Así, apartado del graderío donde se sientan los espectadores, donde la realidad golpea, donde el entorno desmiente, donde los datos innegables emanados de lo real desvelan su falsedad, el narcisista se refugia, se encapsula, pretende transmutar con su retórica estéril, con el poder ilimitado de su sólo deseo, la realidad que lo circunda. Cegado por los aplausos y la alabanza de sus cercanos, se supondrá infalible, llevará a las alturas sus pretensiones protagónicas, intentará figurar en la escena a expensas de lo que sea; querrá ocupar el centro del relato, el foco de la discusión, el eje del mundo. Recurrirá a la amenaza, al dislate, a la ocurrencia, al despropósito, a la nadería insustancial de su hinchada verborrea.

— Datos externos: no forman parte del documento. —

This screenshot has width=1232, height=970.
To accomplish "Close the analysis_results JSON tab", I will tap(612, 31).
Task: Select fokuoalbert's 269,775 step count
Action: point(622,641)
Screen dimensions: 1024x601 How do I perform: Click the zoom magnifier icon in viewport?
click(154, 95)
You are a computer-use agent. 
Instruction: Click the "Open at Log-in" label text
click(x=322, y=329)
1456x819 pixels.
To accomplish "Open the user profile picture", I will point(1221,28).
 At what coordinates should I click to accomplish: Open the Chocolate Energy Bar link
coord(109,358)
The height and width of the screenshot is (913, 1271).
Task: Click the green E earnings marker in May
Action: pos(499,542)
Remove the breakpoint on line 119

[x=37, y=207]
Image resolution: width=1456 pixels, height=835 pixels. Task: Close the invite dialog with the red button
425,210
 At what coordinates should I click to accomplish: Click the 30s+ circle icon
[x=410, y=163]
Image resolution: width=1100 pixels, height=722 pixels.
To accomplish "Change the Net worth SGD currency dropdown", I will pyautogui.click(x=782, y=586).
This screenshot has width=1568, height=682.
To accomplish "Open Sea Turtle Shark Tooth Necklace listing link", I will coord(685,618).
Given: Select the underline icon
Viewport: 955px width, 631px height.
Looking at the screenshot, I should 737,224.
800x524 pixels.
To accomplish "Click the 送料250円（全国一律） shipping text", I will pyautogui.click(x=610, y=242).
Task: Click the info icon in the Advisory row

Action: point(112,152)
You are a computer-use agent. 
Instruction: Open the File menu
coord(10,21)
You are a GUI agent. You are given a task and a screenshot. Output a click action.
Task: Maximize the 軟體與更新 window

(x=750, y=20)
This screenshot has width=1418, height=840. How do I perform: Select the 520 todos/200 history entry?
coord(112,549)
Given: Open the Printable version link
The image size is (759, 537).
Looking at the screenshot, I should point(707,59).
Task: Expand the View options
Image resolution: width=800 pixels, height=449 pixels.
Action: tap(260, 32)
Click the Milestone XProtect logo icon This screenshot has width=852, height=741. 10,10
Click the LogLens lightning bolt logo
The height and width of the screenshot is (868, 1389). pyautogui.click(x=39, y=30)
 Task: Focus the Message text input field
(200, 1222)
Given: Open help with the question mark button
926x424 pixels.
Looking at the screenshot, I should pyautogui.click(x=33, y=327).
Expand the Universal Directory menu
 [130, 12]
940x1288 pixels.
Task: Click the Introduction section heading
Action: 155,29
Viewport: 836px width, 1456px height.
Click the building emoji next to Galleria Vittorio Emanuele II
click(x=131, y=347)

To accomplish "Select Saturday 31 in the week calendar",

Se sentirá merecedor del elogio y del respeto, del reconocimiento y la alabanza; la exagerada altura de su vuelo imaginario lo apartará de los otros, lo elevará por encima de la falibilidad mundana: ¿A qué exponerse a las críticas del mundo si quien rodeado de los "suyos", en su refugio de logros y de triunfos, en su esfera impermeable de elogios y de apologías, moldea con "otros datos" la realidad a capricho? ¿A qué asomarse a la verdad de los muertos, de la pandemia, del caos, de la inseguridad, de los feminicidios, de la pobreza rampante, de las masacres y las violaciones ante una irrealidad tan plástica y moldeable?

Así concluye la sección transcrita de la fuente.